→ What this exercise asks:
a. List every equation number that appears in parentheses on its own line in the energy decay passage.
b. According to the energy decay passage, whose idea is adapted to obtain Lemma 3.1?
c. Repeat the energy decay passage from "In order to" to "the following lemma.".
## Begin Document segment
In order to get the energy decay of the solution, we introduce the following set:

${\mathrm{\Sigma}}_{1}=\{(\lambda ,E)\in {R}^{2}|0<\lambda <{\lambda}_{1},0<E<{E}_{1}\},$

(20)

where ${\lambda}_{1}={(p{B}_{1}^{p})}^{-\frac{1}{p-2}}$, ${E}_{1}=(\frac{1}{2}-\frac{1}{p}){\lambda}_{1}^{2}$. Obviously, ${\mathrm{\Sigma}}_{1}\subset {\mathrm{\Sigma}}_{0}$.

Adapting the idea of Vitillaro [35], we have the following lemma.

**Lemma 3.1** *Suppose that* *u* *is the solution of* (1)-(5), ${u}_{0}\in V$, ${u}_{1}\in {L}^{2}$ *and* $(\parallel {u}_{0xx}\parallel ,E(0))\in {\mathrm{\Sigma}}_{1}$, *then* $(\parallel {u}_{xx}(t)\parallel ,E(t))\in {\mathrm{\Sigma}}_{1}$, *for* $t\ge 0$.

**Lemma 3.2** *Under the condition of Lemma * 3.1

*and* $p>2$,

*then*,

*for* $t\ge 0$,

${\parallel {u}_{xx}\parallel}^{2}\ge 2|u(l,t){|}^{p},$

(21)

$E(t)\ge \frac{p-1}{2p}{\parallel {u}_{xx}\parallel}^{2}\ge \frac{p-1}{p}|u(l,t){|}^{p},$

(22)

$E(t)\ge {C}_{3}({\parallel {u}_{xx}\parallel}^{2}+|{u}_{xx}(l,t){|}^{2}).$

(23)

*Proof* By (14) and (18), we have

$\begin{array}{rcl}E(t)& \ge & \frac{1}{2}{\parallel {u}_{xx}\parallel}^{2}-\frac{1}{p}|u(l,t){|}^{p}\ge \frac{1}{2}{\parallel {u}_{xx}\parallel}^{2}-|u(l,t){|}^{p}\\ \ge & \frac{1}{2}{\parallel {u}_{xx}\parallel}^{2}-{B}_{1}^{p}{\parallel {u}_{xx}\parallel}^{p}=G(\parallel {u}_{xx}\parallel ),\end{array}$

(24)
## End Document segment
## Begin Listed records
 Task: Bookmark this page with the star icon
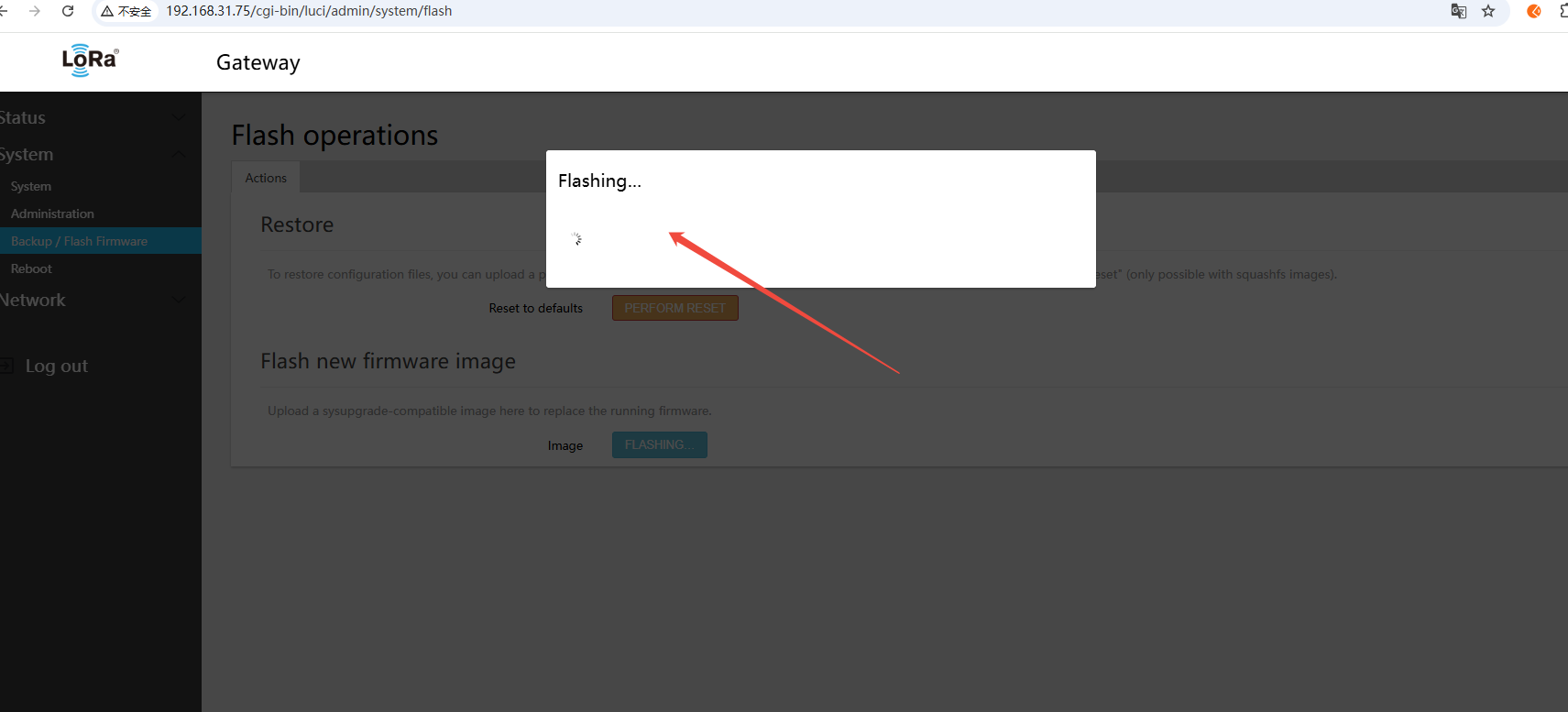pyautogui.click(x=1488, y=11)
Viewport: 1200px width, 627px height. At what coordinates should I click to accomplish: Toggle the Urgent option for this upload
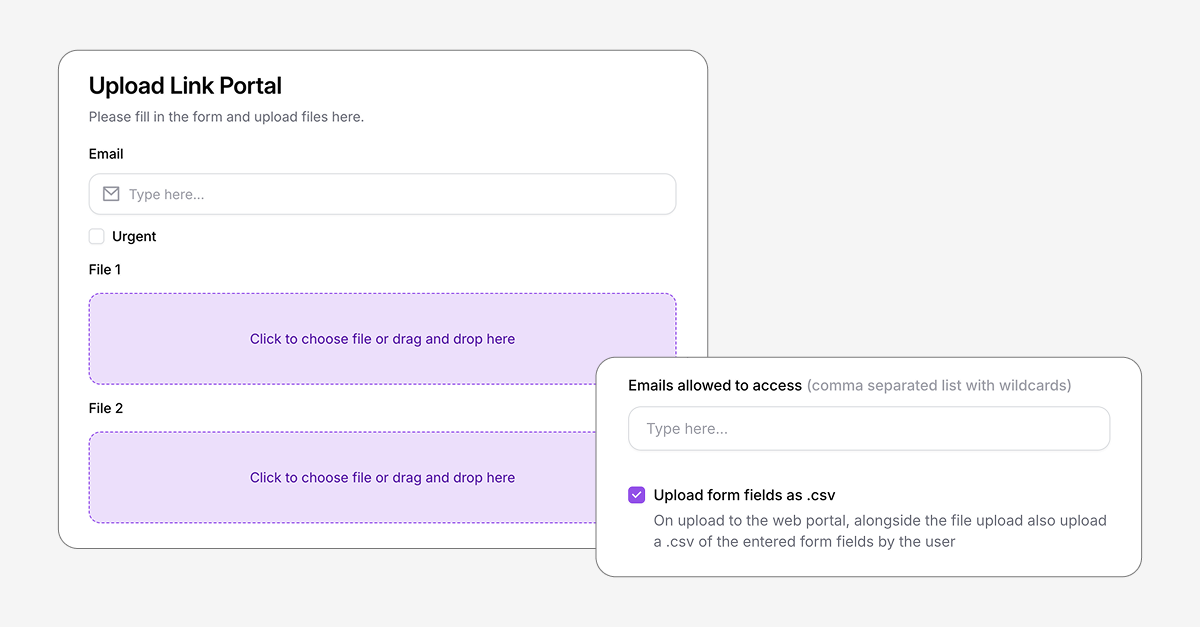[96, 236]
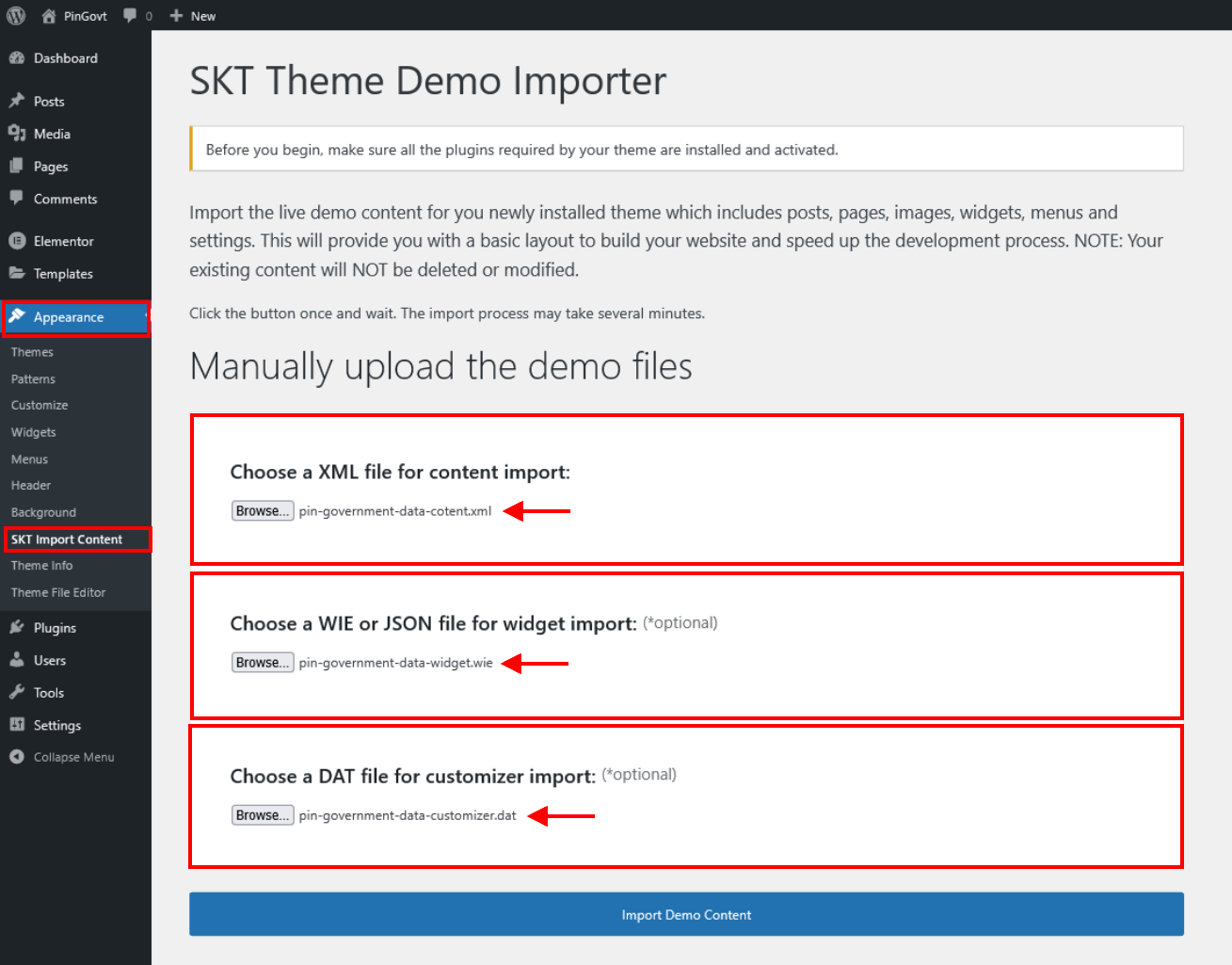Open the PinGovt site home icon
Screen dimensions: 1232x965
pyautogui.click(x=49, y=16)
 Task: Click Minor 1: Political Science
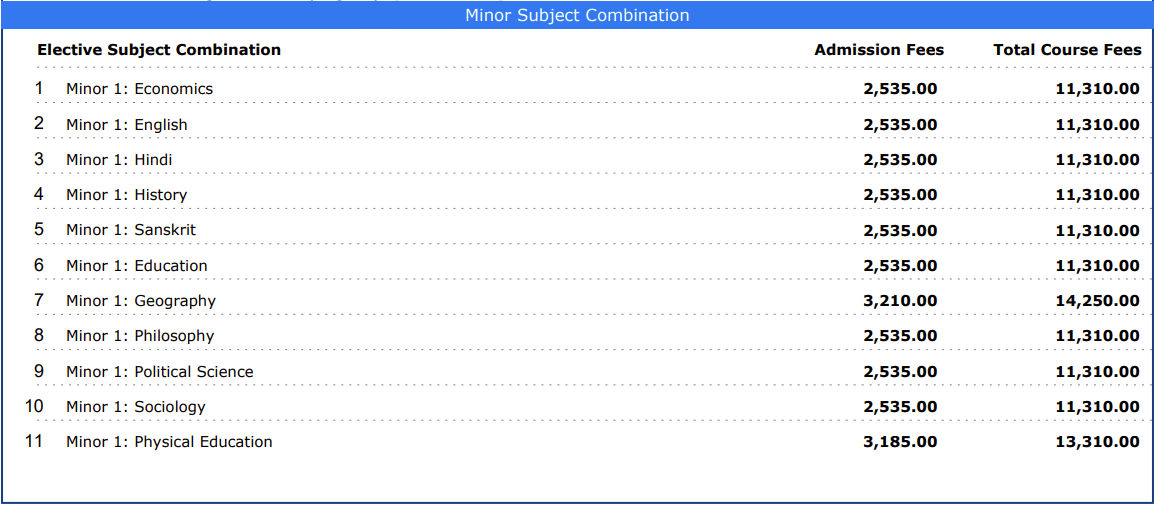160,372
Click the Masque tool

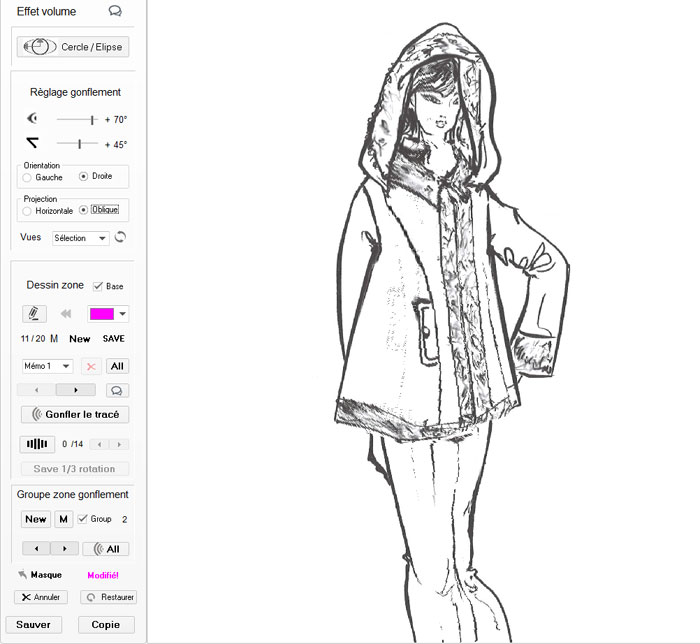[40, 575]
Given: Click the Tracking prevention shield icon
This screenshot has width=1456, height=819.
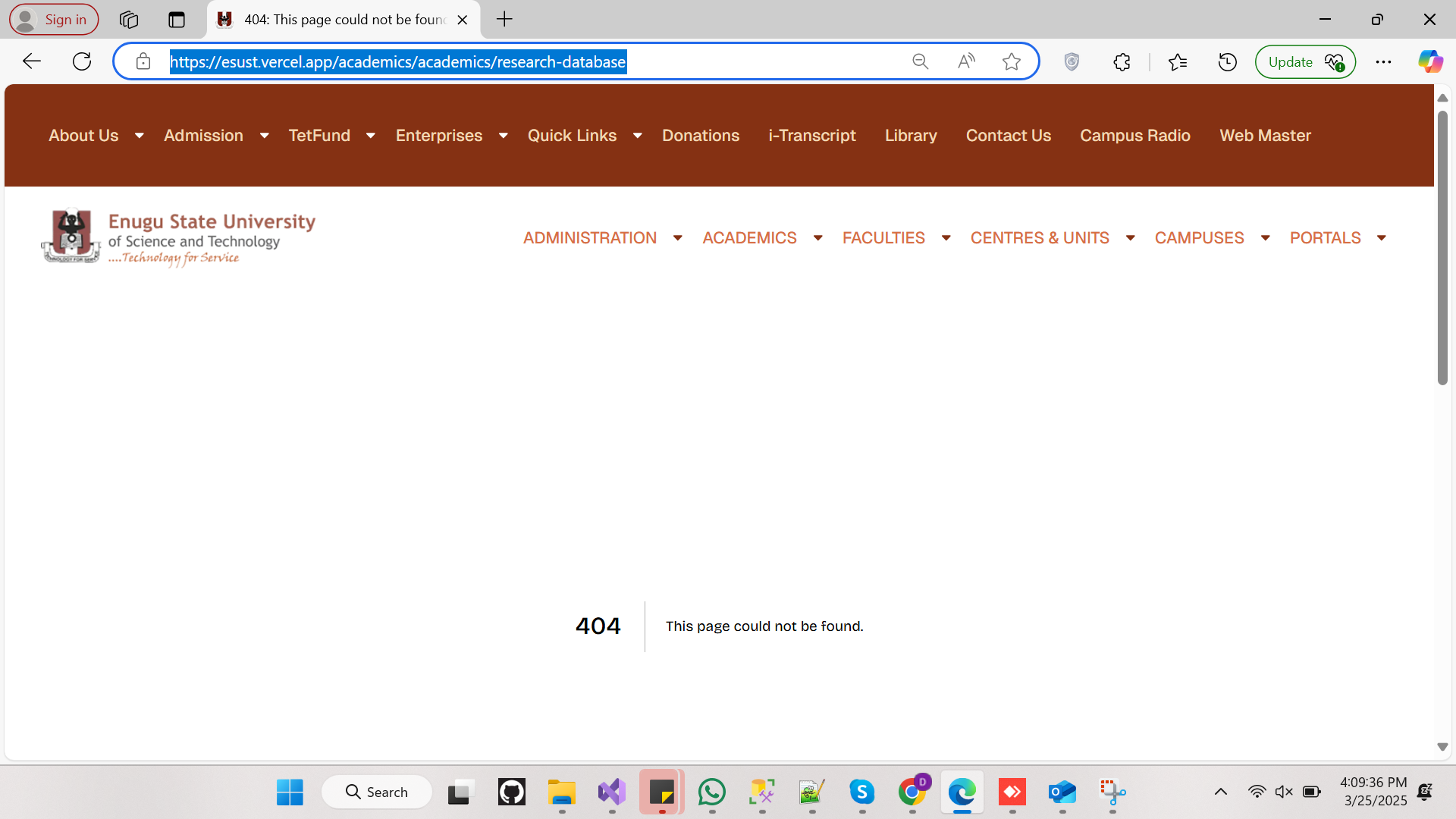Looking at the screenshot, I should tap(1072, 61).
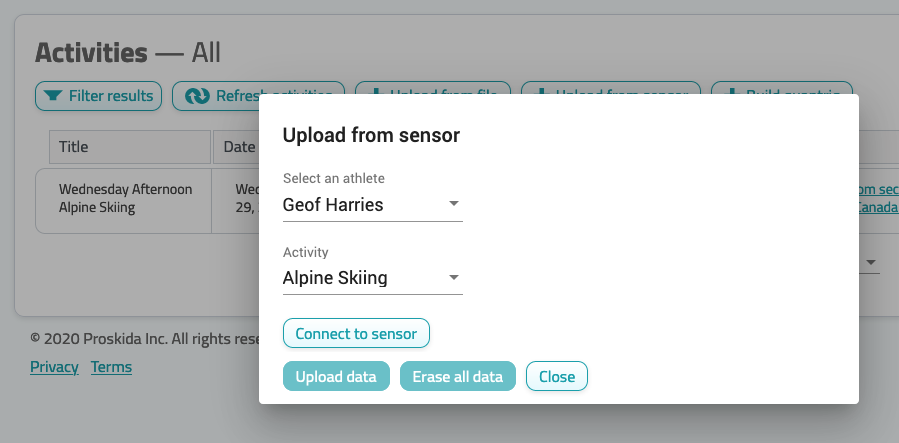Open the Activity dropdown showing Alpine Skiing
899x443 pixels.
click(373, 278)
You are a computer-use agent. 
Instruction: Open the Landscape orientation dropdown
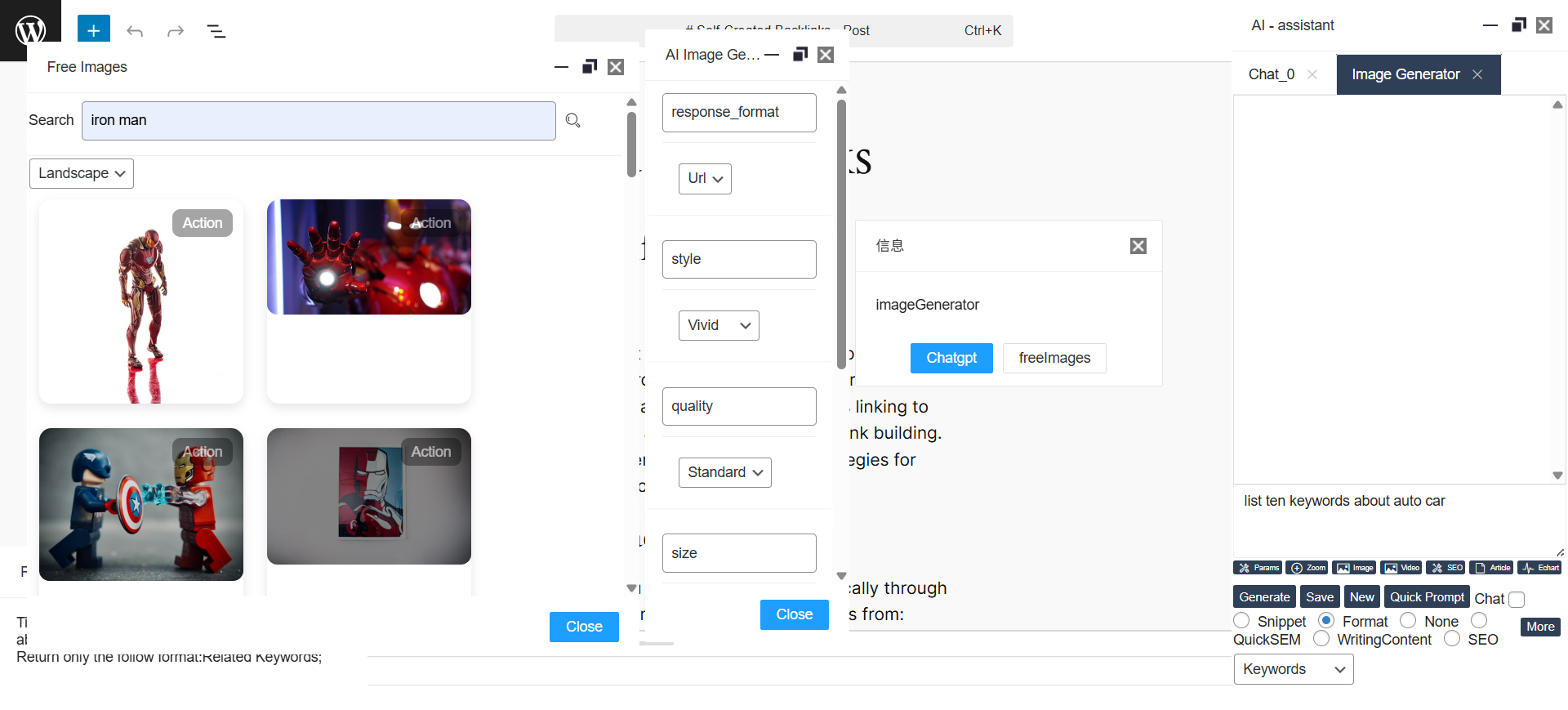[x=82, y=173]
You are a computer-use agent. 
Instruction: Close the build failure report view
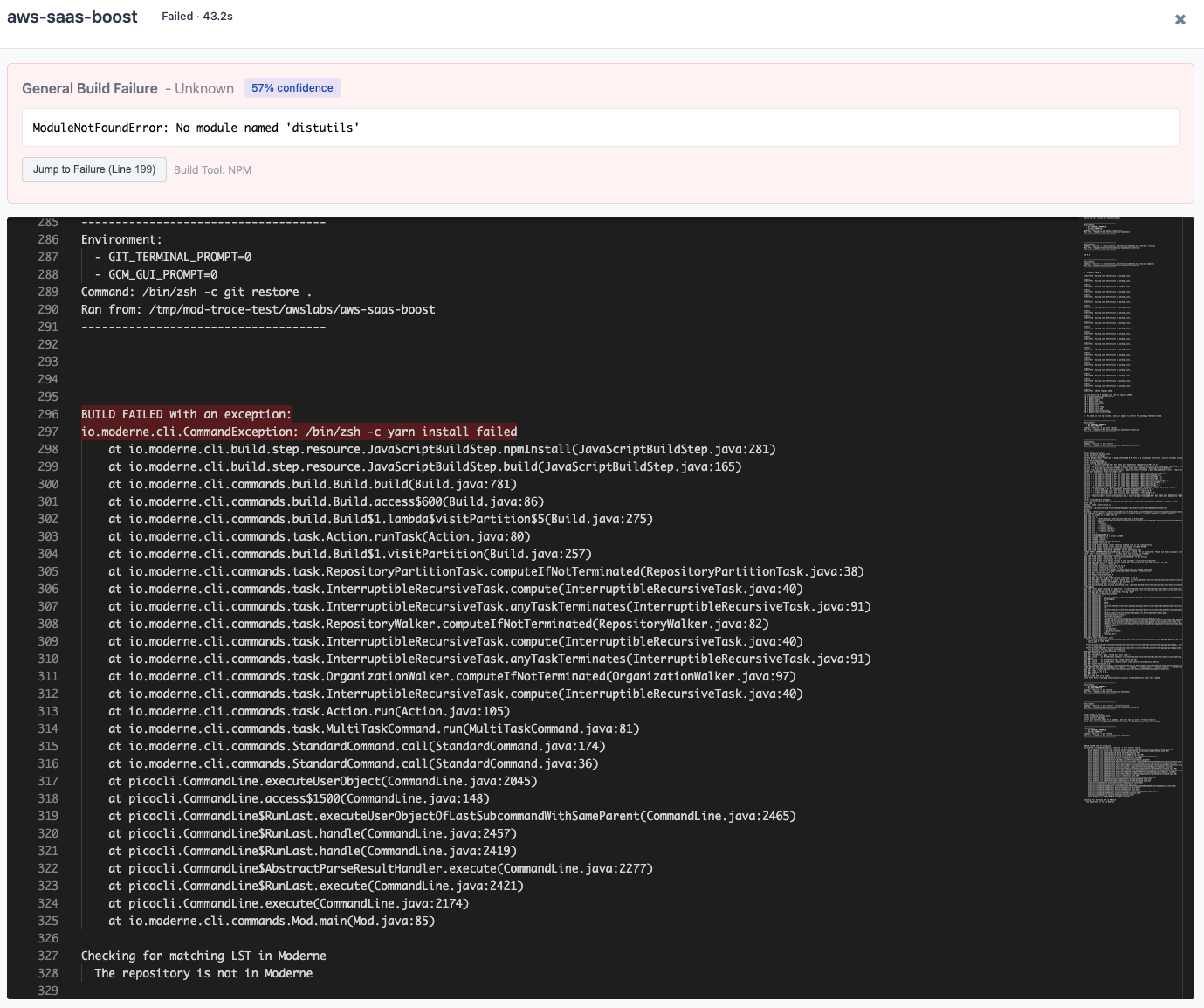click(1180, 18)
## End Listed records
→ Results for the exercise:
a. (20), (21), (22), (23), (24)

b. Vitillaro's

c.
In order to get the energy decay of the solution, we introduce the following set:

${\mathrm{\Sigma}}_{1}=\{(\lambda ,E)\in {R}^{2}|0<\lambda <{\lambda}_{1},0<E<{E}_{1}\},$

(20)

where ${\lambda}_{1}={(p{B}_{1}^{p})}^{-\frac{1}{p-2}}$, ${E}_{1}=(\frac{1}{2}-\frac{1}{p}){\lambda}_{1}^{2}$. Obviously, ${\mathrm{\Sigma}}_{1}\subset {\mathrm{\Sigma}}_{0}$.

Adapting the idea of Vitillaro [35], we have the following lemma.